I couldn't relax and 'have fun'?

I looked at everyone like a sociologist, an anthropologist, a physician, thinking, 'wow! there is apparently a physical need to have fun. That makes sense with the huge emotional bodies this type of humanoid creation has, it has a need to interact socially, and to play together this stupid game with sticks and balls and very challenging cups.'

My boy responded to the others. Those playing before, and those playing after. A nice trio of college boys were calling him 'Caddy'...and when I got a hole in one, everyone gave me high fives!

That's what medical school training and twenty years at the front lines will do to a give up your right to have fun and play.

The best part of the night was when my kid hit the green golf ball into the water feature. As he ran to get a new one, I used both the clubs, and all my ingenuity, to fish it out. I rolled it delicately towards the wall, up the rocks, and to reaching distance.

That was a challenge and succeeding at it was fun!

I kept the golf ball. I put it on my grid.

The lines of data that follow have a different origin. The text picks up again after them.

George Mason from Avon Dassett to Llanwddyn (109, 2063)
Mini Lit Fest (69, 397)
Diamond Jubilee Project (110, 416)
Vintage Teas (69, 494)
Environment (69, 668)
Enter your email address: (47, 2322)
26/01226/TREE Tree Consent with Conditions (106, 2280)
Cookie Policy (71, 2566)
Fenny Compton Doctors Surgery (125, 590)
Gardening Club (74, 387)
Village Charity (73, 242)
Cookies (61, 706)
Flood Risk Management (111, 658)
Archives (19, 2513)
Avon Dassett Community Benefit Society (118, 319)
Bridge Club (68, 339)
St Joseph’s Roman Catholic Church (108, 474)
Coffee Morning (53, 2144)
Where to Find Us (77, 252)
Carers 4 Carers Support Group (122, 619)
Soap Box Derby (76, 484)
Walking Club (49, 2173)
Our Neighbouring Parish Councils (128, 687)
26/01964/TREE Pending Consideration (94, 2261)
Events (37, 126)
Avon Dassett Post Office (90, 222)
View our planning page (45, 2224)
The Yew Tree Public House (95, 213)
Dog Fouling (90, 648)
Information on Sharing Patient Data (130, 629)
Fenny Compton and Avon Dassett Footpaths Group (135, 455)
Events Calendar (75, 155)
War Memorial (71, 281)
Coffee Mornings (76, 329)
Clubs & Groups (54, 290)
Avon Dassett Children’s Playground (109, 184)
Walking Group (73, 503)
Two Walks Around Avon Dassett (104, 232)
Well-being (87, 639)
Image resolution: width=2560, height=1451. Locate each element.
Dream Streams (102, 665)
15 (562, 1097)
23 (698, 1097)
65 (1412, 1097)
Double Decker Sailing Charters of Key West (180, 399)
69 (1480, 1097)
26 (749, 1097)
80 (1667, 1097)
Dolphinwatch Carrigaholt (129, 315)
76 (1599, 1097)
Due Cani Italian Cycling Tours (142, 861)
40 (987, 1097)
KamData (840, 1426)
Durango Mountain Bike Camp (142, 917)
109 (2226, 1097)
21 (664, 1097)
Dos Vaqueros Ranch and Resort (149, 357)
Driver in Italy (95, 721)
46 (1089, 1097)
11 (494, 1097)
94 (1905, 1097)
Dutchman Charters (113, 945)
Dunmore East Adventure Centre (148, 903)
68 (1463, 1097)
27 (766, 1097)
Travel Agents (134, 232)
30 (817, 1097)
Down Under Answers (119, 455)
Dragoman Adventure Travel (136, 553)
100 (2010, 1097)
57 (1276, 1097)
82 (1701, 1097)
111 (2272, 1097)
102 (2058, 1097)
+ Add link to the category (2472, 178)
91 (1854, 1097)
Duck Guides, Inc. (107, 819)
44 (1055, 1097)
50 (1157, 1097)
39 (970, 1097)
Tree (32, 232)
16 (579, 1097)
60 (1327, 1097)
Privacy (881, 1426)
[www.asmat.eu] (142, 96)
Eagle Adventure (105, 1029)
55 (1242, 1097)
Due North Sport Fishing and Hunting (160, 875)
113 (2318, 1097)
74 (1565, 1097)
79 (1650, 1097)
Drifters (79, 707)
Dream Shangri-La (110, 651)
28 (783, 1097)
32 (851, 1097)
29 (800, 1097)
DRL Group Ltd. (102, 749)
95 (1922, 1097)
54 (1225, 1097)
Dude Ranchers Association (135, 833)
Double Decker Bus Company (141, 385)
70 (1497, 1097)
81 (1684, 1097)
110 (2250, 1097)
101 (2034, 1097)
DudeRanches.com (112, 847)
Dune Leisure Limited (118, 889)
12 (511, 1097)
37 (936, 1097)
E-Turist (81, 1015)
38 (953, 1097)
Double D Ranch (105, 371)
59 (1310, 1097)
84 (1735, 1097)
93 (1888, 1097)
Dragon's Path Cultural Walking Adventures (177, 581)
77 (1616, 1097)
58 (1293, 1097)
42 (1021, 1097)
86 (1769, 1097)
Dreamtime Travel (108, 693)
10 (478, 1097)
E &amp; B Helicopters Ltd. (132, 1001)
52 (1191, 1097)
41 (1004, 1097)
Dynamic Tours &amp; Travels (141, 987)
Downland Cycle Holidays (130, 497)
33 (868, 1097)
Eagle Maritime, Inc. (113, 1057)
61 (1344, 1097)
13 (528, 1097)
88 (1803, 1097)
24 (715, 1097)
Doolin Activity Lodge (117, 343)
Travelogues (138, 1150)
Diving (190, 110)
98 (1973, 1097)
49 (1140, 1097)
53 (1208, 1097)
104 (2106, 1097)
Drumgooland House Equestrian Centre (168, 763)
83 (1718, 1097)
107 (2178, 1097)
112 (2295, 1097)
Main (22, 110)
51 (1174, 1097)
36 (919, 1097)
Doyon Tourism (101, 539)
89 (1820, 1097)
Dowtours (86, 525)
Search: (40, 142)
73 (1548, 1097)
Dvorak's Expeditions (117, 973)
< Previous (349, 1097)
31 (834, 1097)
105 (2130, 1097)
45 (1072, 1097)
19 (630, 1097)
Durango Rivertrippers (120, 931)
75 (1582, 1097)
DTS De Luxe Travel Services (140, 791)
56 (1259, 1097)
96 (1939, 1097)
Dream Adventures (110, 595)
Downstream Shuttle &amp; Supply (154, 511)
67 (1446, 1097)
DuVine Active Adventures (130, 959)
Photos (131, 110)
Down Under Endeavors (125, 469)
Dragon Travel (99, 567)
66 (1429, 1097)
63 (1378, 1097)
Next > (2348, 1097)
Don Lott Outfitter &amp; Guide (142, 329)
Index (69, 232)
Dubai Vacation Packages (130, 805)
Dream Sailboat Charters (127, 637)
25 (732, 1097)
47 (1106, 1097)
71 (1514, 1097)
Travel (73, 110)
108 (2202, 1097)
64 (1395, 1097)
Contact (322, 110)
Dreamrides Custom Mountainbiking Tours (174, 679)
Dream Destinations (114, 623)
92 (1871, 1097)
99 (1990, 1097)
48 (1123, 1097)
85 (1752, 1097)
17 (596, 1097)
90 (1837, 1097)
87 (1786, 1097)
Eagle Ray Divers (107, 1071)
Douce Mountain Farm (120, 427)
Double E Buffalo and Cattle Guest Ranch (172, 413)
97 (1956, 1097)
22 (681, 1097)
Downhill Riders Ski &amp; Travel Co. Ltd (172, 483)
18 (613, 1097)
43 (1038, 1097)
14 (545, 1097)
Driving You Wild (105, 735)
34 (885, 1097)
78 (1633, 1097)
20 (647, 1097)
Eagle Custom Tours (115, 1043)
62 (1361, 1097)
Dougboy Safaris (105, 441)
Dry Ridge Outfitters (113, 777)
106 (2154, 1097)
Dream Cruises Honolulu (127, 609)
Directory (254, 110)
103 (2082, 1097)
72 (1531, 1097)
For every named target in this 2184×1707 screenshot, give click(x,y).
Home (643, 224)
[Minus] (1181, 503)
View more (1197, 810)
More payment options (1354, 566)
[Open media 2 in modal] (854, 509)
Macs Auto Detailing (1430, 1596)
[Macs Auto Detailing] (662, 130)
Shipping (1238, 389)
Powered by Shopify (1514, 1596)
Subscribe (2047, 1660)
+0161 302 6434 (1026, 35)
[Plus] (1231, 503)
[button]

LOL

As we Ascend, together, a time shall come where we have to face 'reality' and all its untruths.

This is one today, about the wedding, and the education, and the gratitude.

You might want to think about how we can undo the slavery of Monica, the scoundrel of the ex, the desire for the children to make a good start in the world turning into a big of 'entitlement' wouldn't you agree?

And how together as an enlightened humanity, take steps to fix it?